2型神经纤维瘤病患者临床各因素与预后相关性分析

Analysis clinical predictors of the risk of mortality in patients with neurofibromatosis type 2

目的分析2型神经纤维瘤病（NF2）的临床特征，明确临床各因素与预后存在的相关性。方法回顾性分析了175例临床确诊为NF2患者的临床资料、影像学表现及预后。男92例，女83例，家族遗传性患者27例，散发患者148例，平均年龄29：5岁；随访期为1-255个月，生存154例，死亡21例，中位生存时间为（208．4±10．6）个月（95％CI，187．6-229．1）。Kaptan-Meier生存分析法分析各因素对生存时间的影响。结果患者首次出现症状年龄≤19岁和〉19岁的两组的生存率存在明显差异（P=0．006），有或无脊髓肿瘤的生存率存在明显差异（P=0．009）；Cox回归模型分析结果伴随脊髓肿瘤为NF2患者预后的影响因素（P=0．048）。结论NF2临床表型多样且不同个体之间差异大，伴随脊髓肿瘤是患者预后不佳的重要因素。

Objective To analyse clinical characteristics of neurofibromatosis type 2 （NF2） and evaluate clinical predictors of the risk of mortality in patients of NF2. Methods A total of 175 cases of NF2 patients, confirmed with Manchester criteria for clinical diagnosis of NF2, were retrospectively studied for the clinical manifestations and imaging. Average age of this group was 29. 5 year-old, including 92 males and 83 females. 27 cases were inherited cases and 148 were sporadic cases. During the follow-up from 1 - 255 months, 154 NF2 cases still survive while 21 cases died.
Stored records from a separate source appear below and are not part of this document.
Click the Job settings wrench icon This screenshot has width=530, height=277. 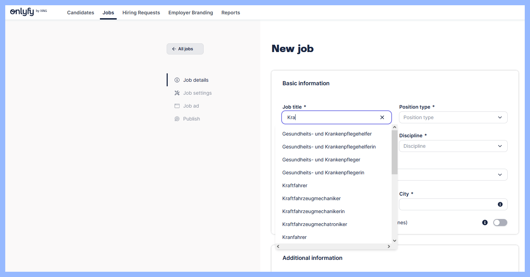pos(177,93)
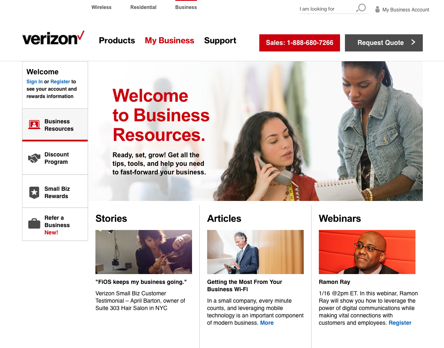Click the 'I am looking for' search field

[x=327, y=9]
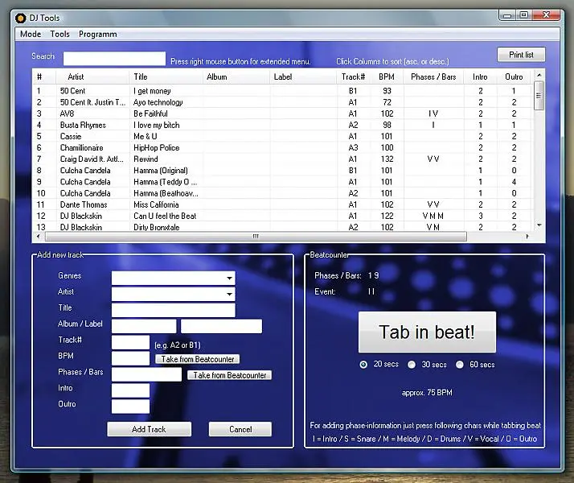
Task: Open the Artist dropdown list
Action: pyautogui.click(x=230, y=294)
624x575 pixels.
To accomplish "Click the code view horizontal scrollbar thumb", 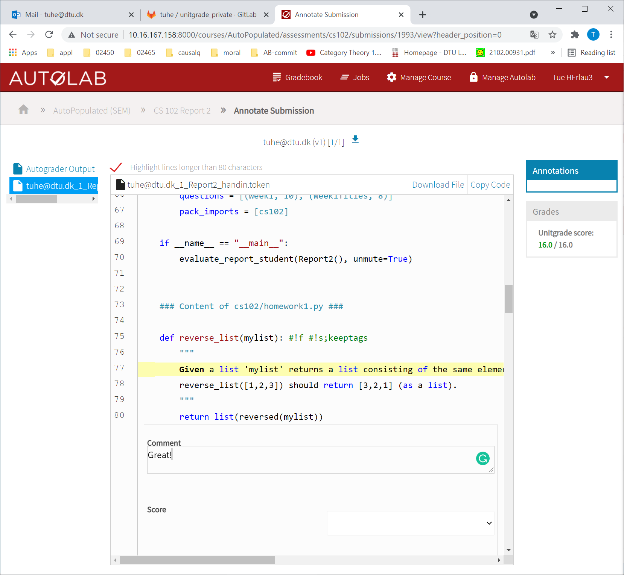I will (x=197, y=560).
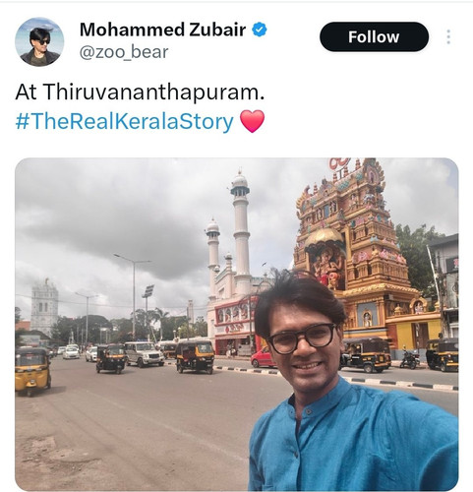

The median survival time was 208.4 ± 10. 6 months （95% CI, 187. 6,229. 1 ）. The Kaplan-Meier survival analysis were performed for the survive time, examined with the covariates of age at onset of symptoms, age at diagnosis, sex, inheritance （ new mutation or inherited case）, presence each type of NF2 lesions （ intracranial meningiomas, spinal tumors, peripheral neuropathy and ocular disorders）. Results Group of aged at onset of symptoms groups 〉 19 years was significantly higher survival rate than group of aged ~〈 19 years （ P = 0. 006） ; Patients without spinal tumors had significantly higher survival rate than patients with spinal tumors （ P = 0. 009 ）. Cox proportional hazards regression analysis indicated that presence with spinal tumors was the influencing factors for prognosis of NF2 patients. Conclusions NF2 is a clinically hetereogeneous disease with different phenotypes, presence with spinal tumors was associated with poor survival.